Dans Libération, un article de plus sur le sujet, ce qui nous fait penser à tous ces problèmes connus (étudiants dormants dans leur voiture, etc).
Un effet de la pénurie: des étudiants étrangers de haut niveau sont parfois rentrés sur le champ dans leur pays. L'ancien maire de Montpellier était très fier que 800 étudiants chinois étudient sur Montpellier. or, le problème est qu'il manque cruellement de logements.
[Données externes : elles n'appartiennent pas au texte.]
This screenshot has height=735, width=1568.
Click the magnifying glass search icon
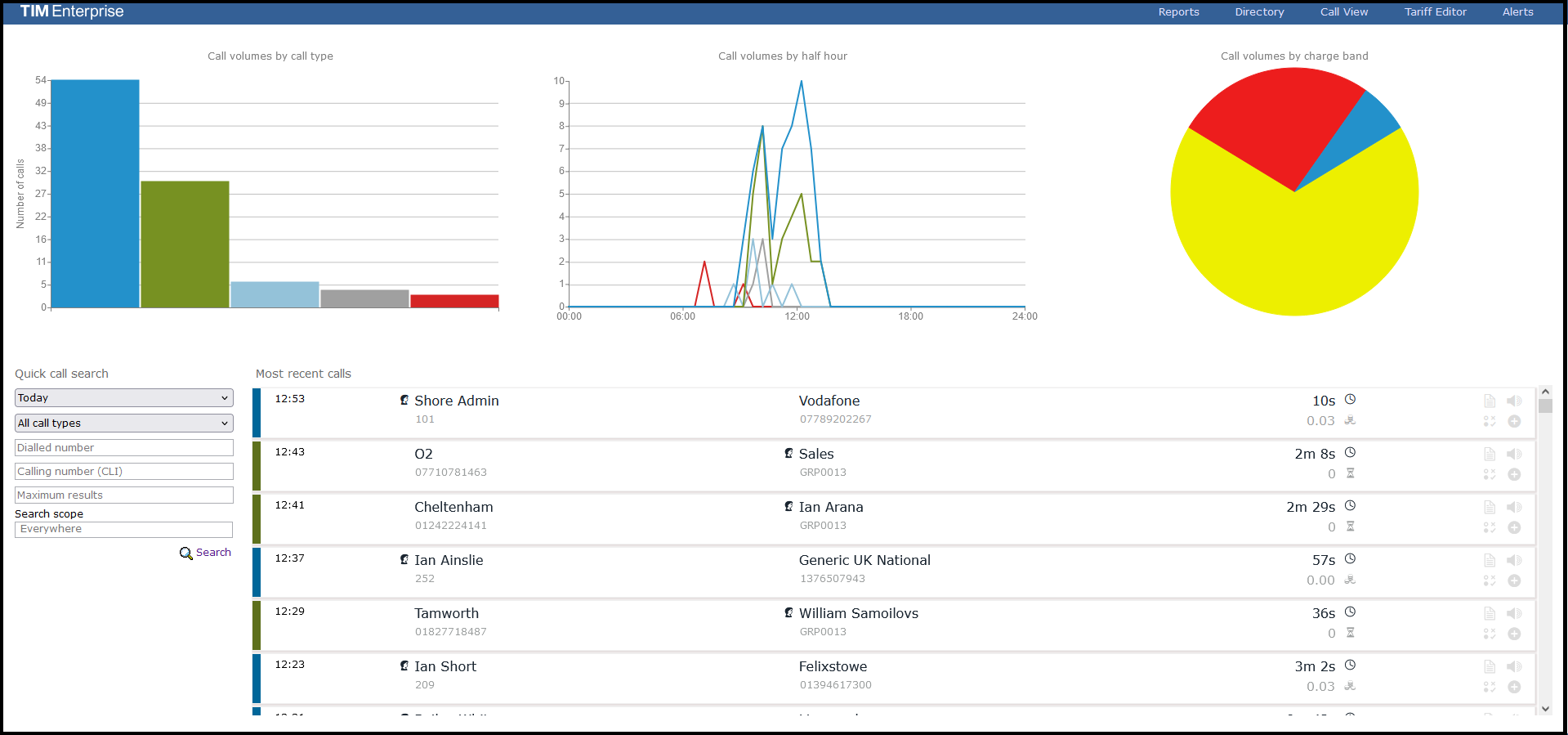(x=185, y=553)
Autre chose; une conséquence surprenante: l'explosion des effectifs des villes étudiantes de moyenne ou petite taille: Nîmes, Béziers, Narbonne, Perpignan ont augmenté d'une manière exponentielle leurs effectifs. Je m'en suis rendu compte quand je travaillais pour la sécurité sociale étudiante. Les parents n'ont plus les moyens de permettre à leurs enfants d'aller étudier directement dans uen grande ville. C'est repoussé à plus tard.
Un exemple de l'action de l'Etat, resté à l'état zéro en Midi-Pyrénées. L'article L. 822-1 du Code de l'Education prévoit:
"Les communes ou les établissements publics de coopération intercommunale qui en font la demande ont la charge de la construction, de la reconstruction, de l'extension, des grosses réparations et de l'équipement des locaux destinés au logement des étudiants.
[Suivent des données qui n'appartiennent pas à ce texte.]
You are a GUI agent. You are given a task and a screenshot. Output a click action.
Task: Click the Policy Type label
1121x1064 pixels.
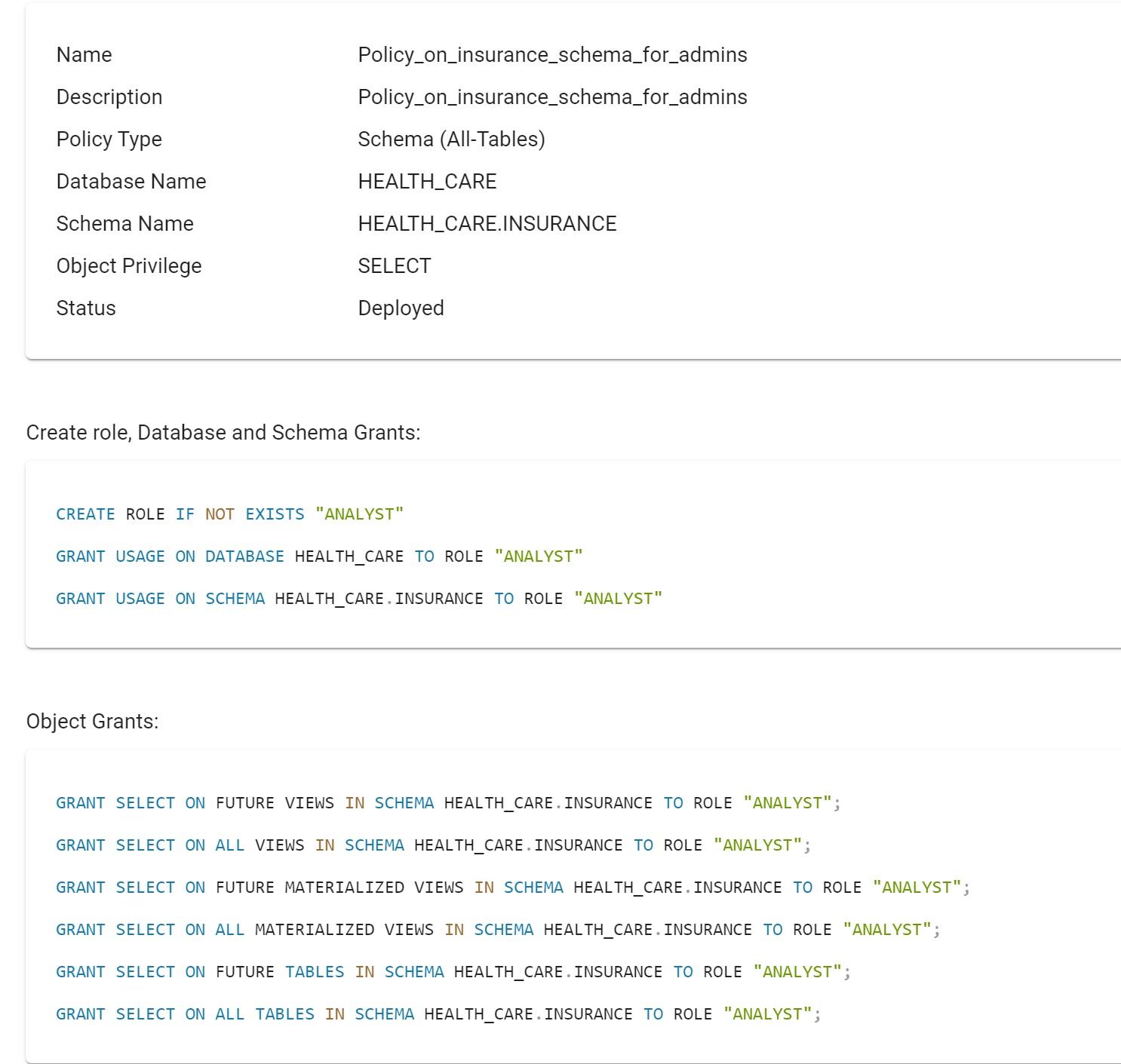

Les biens appartenant à l'Etat ou à un établissement public et affectés au logement des étudiants sont transférés, par arrêté du représentant de l'Etat dans le département, aux communes ou aux établissements publics de coopération intercommunale qui ont demandé à assumer la charge de la construction, de la reconstruction, de l'extension, des grosses réparations et de l'équipement des locaux destinés au logement des étudiants. Ce transfert se fait à titre gratuit et ne donne lieu au paiement d'aucune indemnité, droit, taxe, salaire ou honoraires".
Or, chez nous, aucune Collectivité locale ne l'a fait. Je peux vous l'assurer à janvier 2007, j'ai fait un dossier là-dessus. Seules certaines collectivités, dont le SICOVAL sont en train de construire des logements étudiants mais pour certaines écoles spéciales.
Les collectivités locales ne veulent pas dépenser plus dans ce domaine. L'Etat veut se défausser mais cela ne marche pas.
Tout est foutu ? Mais non, LA mesure géniale est trouvée: le coup du gouvernement pour encourager l'acquisition immobilière. Comme la plupart des logements acquis ne seront pas des palaces, mais des T1, T2, les prix vont encore explosés !
Reste la coloc, dans laquelle la CAF diminue l'aide pour chacun. Normal vu que ça coûte moins aux colocs ? Ok, mais en laissant la même aide que pour les gens seuls, on encouragerait peut-être plus de colocs, contenant un peu la pression immobilière.